2. Background of the Art
Pipelines are widely used in a variety of industries, allowing a large amount of material to be transported from one place to another. A variety of fluids, such as oil and/or gas, as well as particulate, and other small solids suspended in fluids, are transported cheaply and efficiently using underground pipelines. Pipelines can be subterranean, submarine, on the surface of the earth, and even suspended above the earth. Submarine pipelines especially carry enormous quantities of oil and gas products indispensable to energy-related industries, often under tremendous pressure and at low temperatures and at high flow rates.
Undersea or submarine pipelines typically carry formation fluids from one or more subsea wells. These formation fluids may be, but are not limited to, a gas, a liquid, an emulsion, a slurry and/or a stream of solid particles that has flow characteristics similar to liquid flow. The influent can be a single phase, a two phase or even a three phase admixture. Thus, production fluid can have up to three phases of non-solid materials: hydrocarbons, aqueous solutions, and gas. The production fluid can include solids, some actually exiting the well as solids and other solids precipitating due to changes in temperature, pressure or production fluid composition.
Undersea pipelines, particularly those pipelines running from undersea production wells to loading facilities, commonly referred to as flowlines, can be susceptible to slug formation. Flowlines can stretch for thousands of feet along the subsea floor. In many instances, the flowline can be several thousand feet below the water line, which then requires a vertical leg or riser of similar height to connect the subsea flow line to a surface collection facility. This riser can create a substantial pressure head in the subsea flow line.
During production of a hydrocarbon gas, such as natural gas, condensate entrained in the gas can accumulate at the low points or valleys along the flowline that is situated along an uneven terrain of the subsea floor and/or at the lowermost or base of the riser. The condensate can be a liquid hydrocarbon or water. In any case, the condensate can grow in size to form a liquid slug.
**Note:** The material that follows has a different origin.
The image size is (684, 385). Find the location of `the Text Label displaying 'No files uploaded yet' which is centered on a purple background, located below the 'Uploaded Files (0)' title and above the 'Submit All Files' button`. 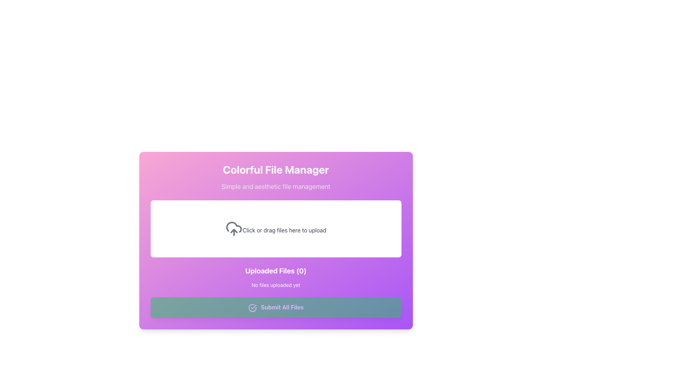

the Text Label displaying 'No files uploaded yet' which is centered on a purple background, located below the 'Uploaded Files (0)' title and above the 'Submit All Files' button is located at coordinates (275, 284).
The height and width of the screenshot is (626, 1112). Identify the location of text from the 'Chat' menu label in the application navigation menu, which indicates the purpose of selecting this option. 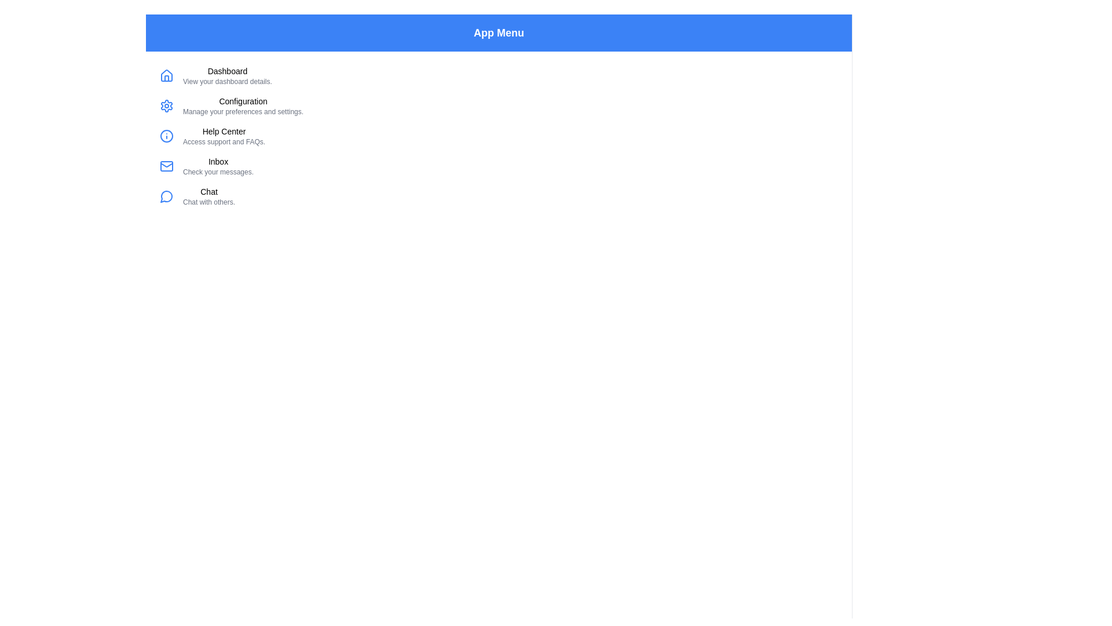
(209, 191).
In many instances, the liquid slug can increase in size to an extent that partially or fully occludes the flow bore of the flow line or riser, either of which disrupts the flow of gas to the production facility. Slugs in the flow line can create discontinuities in the pressure gradient across the flow line, which can markedly reduce production flow rates. Moreover, liquid slugs entering in the riser accelerate towards the upper end of the riser due to the increased gas pressure in the partially or fully blocked flow line or riser. Moreover, as should be appreciated, a high-pressure gas or gas slug trails this high-velocity liquid slug. The sudden onrush of these liquid and gas slugs, which can alternate, can pose a severe threat to surface equipment and personnel.
In other instances, the peaks or high points along such a flowline can enable the gas component of the production fluid to collect. In some instances, the gas forms a bubble or bubbles that can grow in size at the high point. As can be appreciated, the gas bubble can to some degree restrict the flow cross-sectional area at the high point, which can lead to an undesirable decrease in flow rates and/or an increase in back pressure. Another problem arises when the gas bubble is released from the high point and flows along the pipeline. The relatively substantial pressure head in the subsea flow line and rise can highly compress this gas slug. As the gas slug moves up the riser toward the surface, the pressure head gradually decreases, which causes the gas to decompress and increase in size. In some cases, gas slugs that are centimeters in diameter in the flow line can expand into diameters of several meters as they approach the surface, which can stress or overwhelm surface equipment.
Conventionally, surge tanks, slug catchers and other devices at the surface facility are used to manage the effects of liquid or gas slugs in the production fluid. Such devices can take up space on the deck of the surface facility. Typically, however, the deck space on an offshore rig or similar facility can be exceedingly limited. Moreover, gas slugs can cause corrosion in the pipe lines as well as make corrosion inhibition difficult. Consequently, it would be desirable in the art of operating pipelines to be able to reduce or eliminate liquid and/or gas slugs without resorting to complex surface equipment that take up surface deck space.
The present invention addresses these and other drawbacks of the prior art.